От той баснословной, художественной эпохи до сих пор сохранилась у нас привычка верить в силу слов. Когда мы, например, произносим: «идеологический диверсант», или «отщепенец», или «внутренний эмигрант», или «перевертыш» (вместо старого, доброго слова «двурушник», к сожалению, скомпрометированного многолетним употреблением в период культа личности), или «литературный власовец», нас охватывает двойное чувство страха и омерзения перед тем, кто удостоился этого печального звания. Казалось бы (согласно логике), «идеологический диверсант» много легче и лучше прямого диверсанта, который взрывает мосты, пускает поезда под откос и подбрасывает в колодцы стрихнин. Ан нет, — хуже и значительно вреднее. «Идеологический» (ишь как извивается!) означает еще большее изуверство, означает какую-то внутреннюю (как во «внутреннем эмигранте»), увертливую силу, вроде самого черта. Это совсем не мальчишка, давший под секретом прочитать товарищу «Доктора Живаго» (а товарищ — донес). Знаю я этих мальчишек. «Лучше бы ты человека убил!» — говорили им следователи. Тут все дело в скрытой, в подпольной образности слова…

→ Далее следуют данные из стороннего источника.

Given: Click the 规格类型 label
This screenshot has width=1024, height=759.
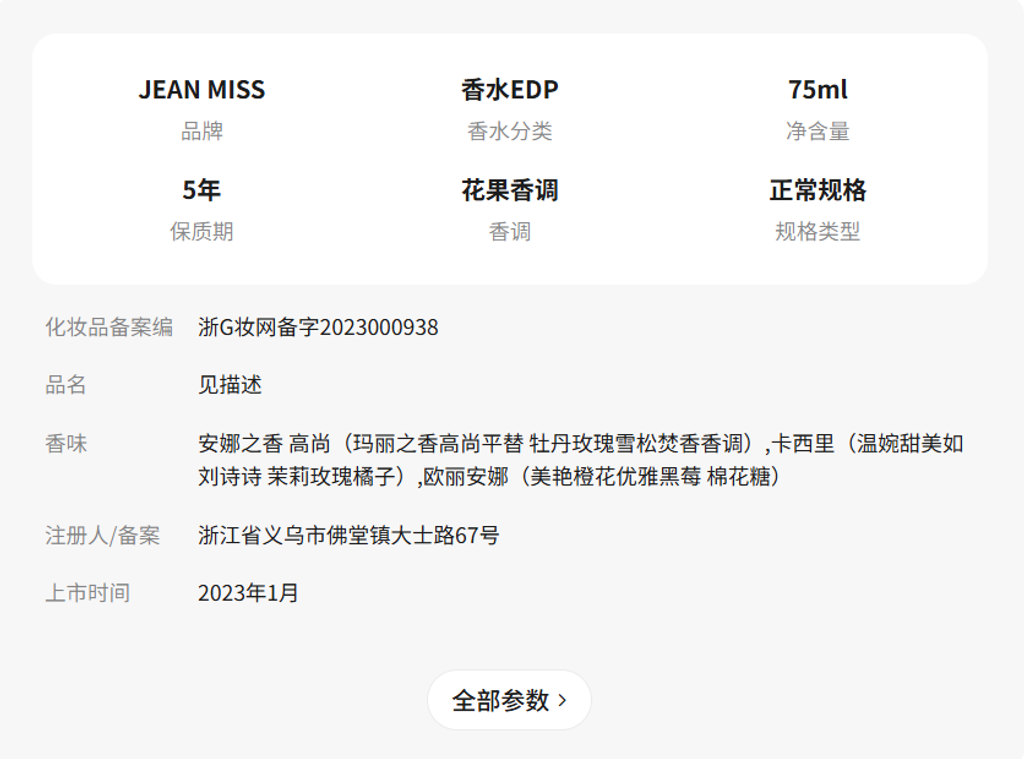Looking at the screenshot, I should click(817, 232).
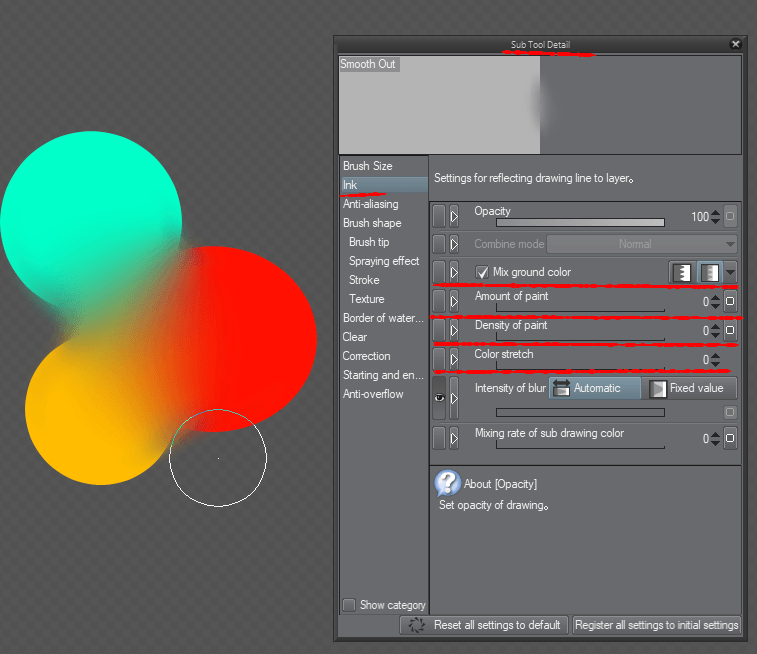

Со мной в лагере сидел старик, осужденный на 25 лет (он уже заканчивал срок) за веру в Бога. Это был православный, из «тихоновцев», то есть из не признавших нынешнюю, официальную церковь (и ему тоже следователи говорили: Лучше бы ты человека убил!). По теперешним нормативам (смотри «Уголовный кодекс РСФСР») — максимум, что ему причиталось, это семерик лагерей («антисоветская агитация и пропаганда»), ну, в крайнем случае, к этим семи можно еще добавить пять лет ссылки. Но старик сидел в лагере 25 лет по старому, уже вышедшему из употребления указу. Старик был уже отрешен от жизни и «качать права» не желал. Однако мальчишки (из тех идеологических диверсантов, кто сидел и сидит за «Доктора Живаго» или что-нибудь в этом роде) писали за старика прошения и жалобы Генеральному прокурору, ссылаясь на явное несоответствие «преступления» и «наказания». И, сколько помнится, всегда — в наши либеральные уже времена «соблюдения полной законности» приходил один и тот же ответ от Генерального прокурора:
— Нет, осужден правильно. Потому что под видом религиозной агитации занимался антисоветской пропагандой!

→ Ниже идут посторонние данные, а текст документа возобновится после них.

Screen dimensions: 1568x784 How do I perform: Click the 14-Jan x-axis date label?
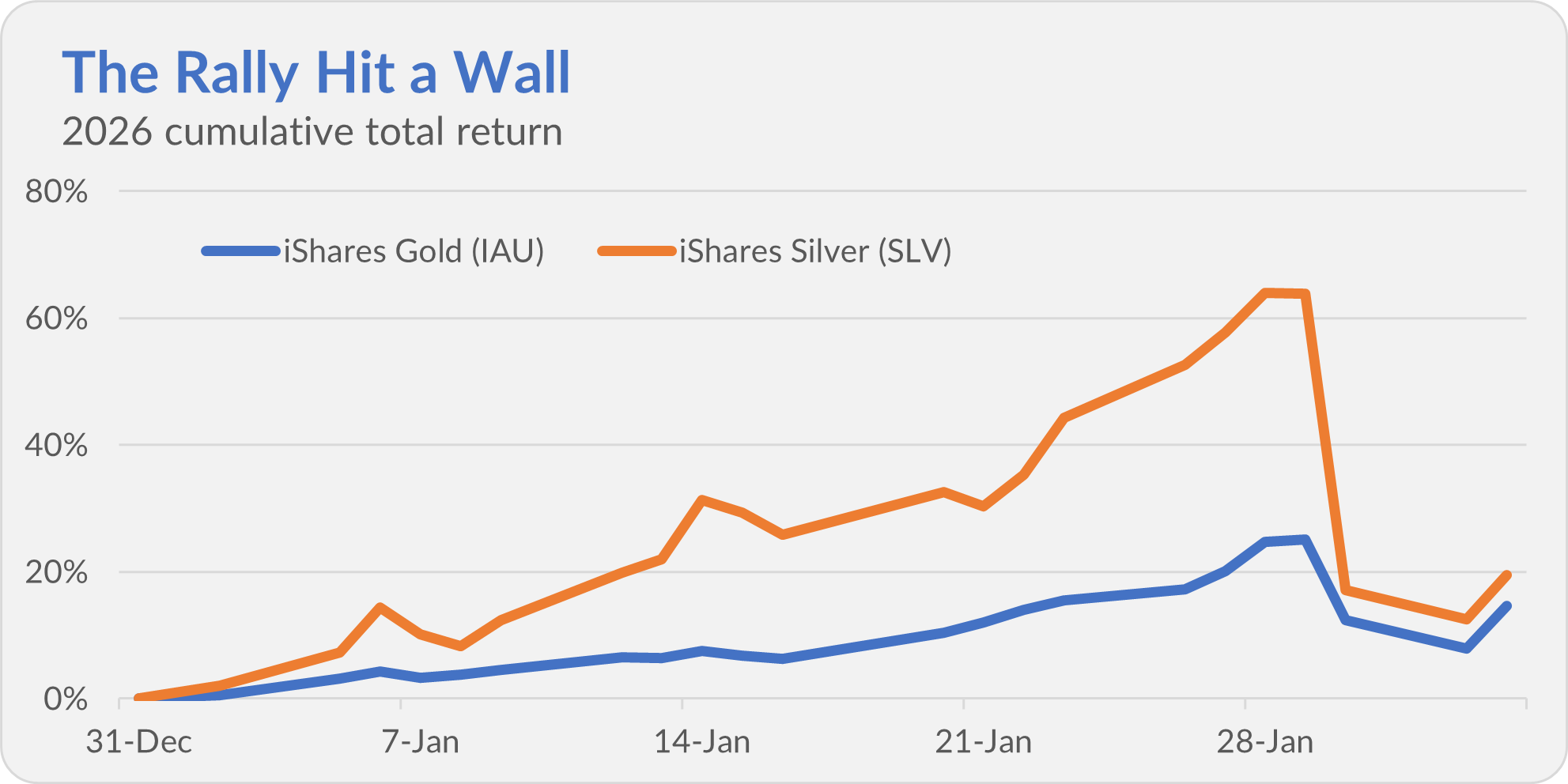point(701,742)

То есть — если бы старец в открытую занимался той самой антипропагандой, ему можно было бы дать по закону положенные семь лет. Но вот за то, что он делал это «подвидом», так пусть и сидит полностью отмеренный ему четвертак!
«Под видом» — гораздо страшнее. Поэтому «литературный власовец» много ужаснее «власовца» как такового и даже, быть может, хуже самого генерала Власова. Ну что Власов, ну — изменил, ну — предал, перекинулся к Гитлеру (дело понятное, простое). А вот «литературный» ползает между нами, как какая-то неуловимая («идеологическая») гнида, и, поскольку ту змею распознать и расправиться над нею (так чтобы Запад не радовался) значительно труднее, она в своей искусственной, литературной шкуре представляется куда ненавистнее…
Сколько мы ни боремся за соблюдение социалистической законности, сколько ни подписываем международные «Декларации прав человека» (смотря какого человека!), над нами властвует эмоциональное, художественное восприятие слов, пусть те слова будут какими хотите юридическими и сколь угодно научными. Тоже мне — нашли простачков, «хуманность» там всякую развели, «хнишки», «едеолохию». Так ведь ваша «хуманность» хуже татарского ига («ихи»). Иго — оно кончено (в случае чего и потянем), а вот «литература», «искусство» — это неизмеримо змеинее: потому что — тихой сапой.
Я опять склоняюсь к жалости и снисходительности к власти. Вы не представляете, как им больно, физически и душевно больно, переживать весь этот, с позволения выразиться, «литературный процесс».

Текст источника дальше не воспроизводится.